Methods: This 24-month cluster-randomized trial will be performed in 690 adult patients from 46 practices. The trial intervention will be a complex intervention involving general practitioners, health care assistants and patients with an indication for oral anticoagulation. To assess adherence to medication and symptoms in patients, as well as to detect complications early, health care assistants will be trained in case management and will use the Coagulation-Monitoring-List (Co-MoL) to regularly monitor patients. Patients will receive information (leaflets and a video), treatment monitoring via the Co-MoL and be motivated to perform self-management. Patients in the control group will continue to receive treatment-as-usual from their general practitioners. The primary endpoint is the combined endpoint of all thromboembolic events requiring hospitalization, and all major bleeding complications. Secondary endpoints are mortality, hospitalization, strokes, major bleeding and thromboembolic complications, severe treatment interactions, the number of adverse events, quality of anticoagulation, health-related quality of life and costs. Further secondary objectives will be investigated to explain the mechanism by which the intervention is effective: patients' assessment of chronic illness care, self-reported adherence to medication, general practitioners' and health care assistants' knowledge, patients' knowledge and satisfaction with shared decision making.

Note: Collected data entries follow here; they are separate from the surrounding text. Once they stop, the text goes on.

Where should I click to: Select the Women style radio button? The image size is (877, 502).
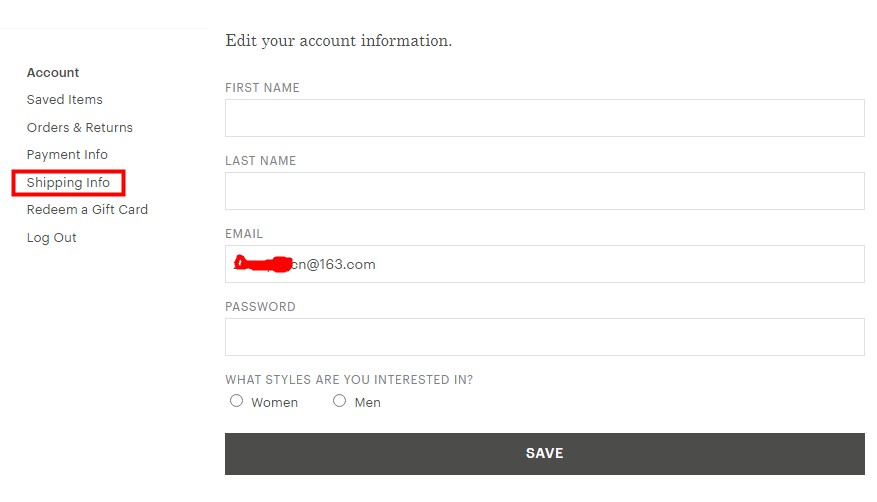237,401
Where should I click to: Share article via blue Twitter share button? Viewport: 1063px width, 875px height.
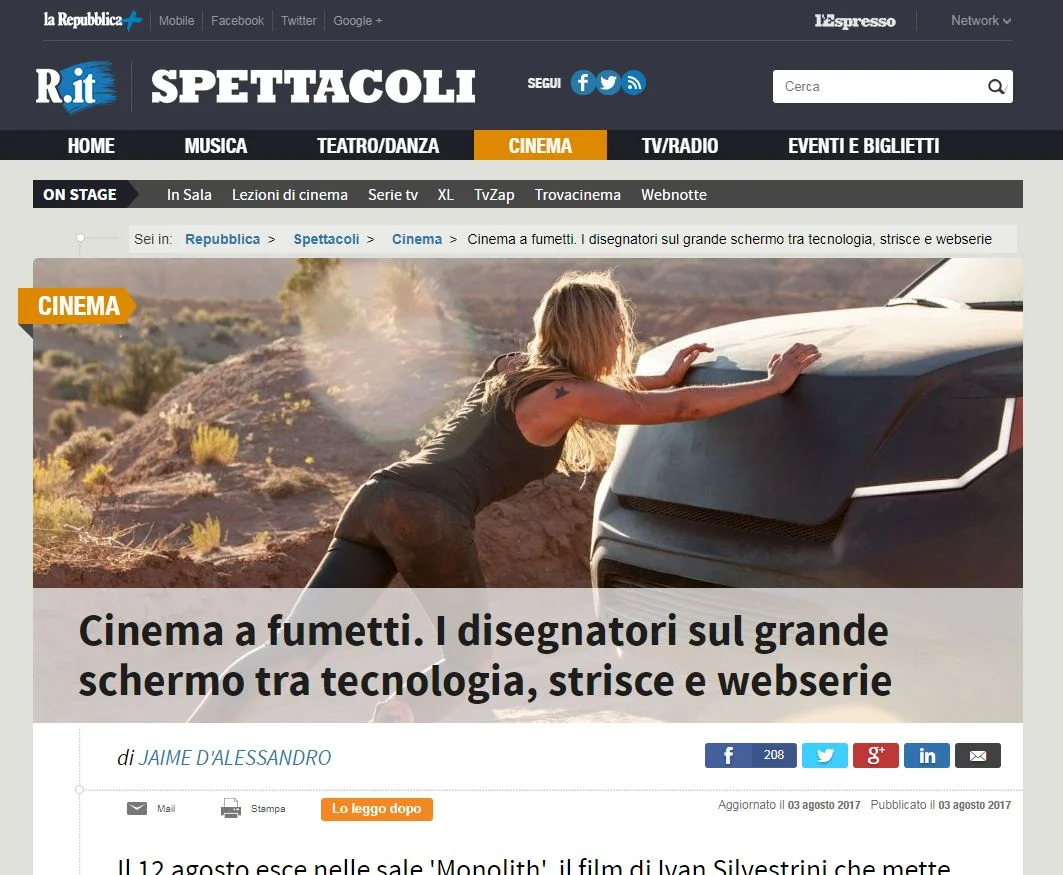coord(824,755)
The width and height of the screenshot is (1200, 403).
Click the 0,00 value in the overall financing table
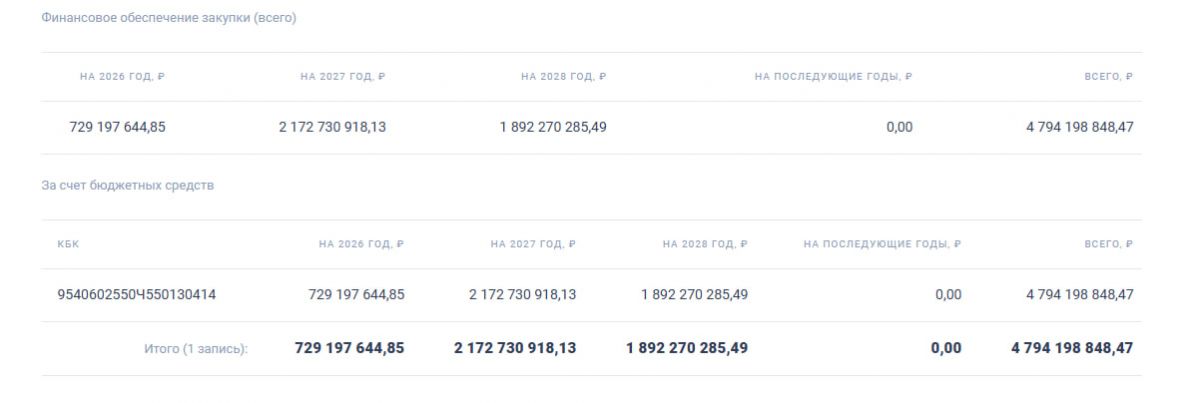pos(899,127)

Practice recruitment is expected to take place between July and December 2012. Recruitment of eligible patients will start in July 2012. Assessment will occur at three time points: baseline (T0), follow-up after 12 (T1) and after 24 months (T2).
Discussion: The efficacy and effectiveness of individual elements of the intervention, such as antithrombotic interventions, self-management concepts in orally anticoagulated patients and the methodological tool, case-management, have already been extensively demonstrated. This project foresees the combination of several proven instruments, as a result of which we expect to profit from a reduction in the major complications associated with antithrombotic treatment.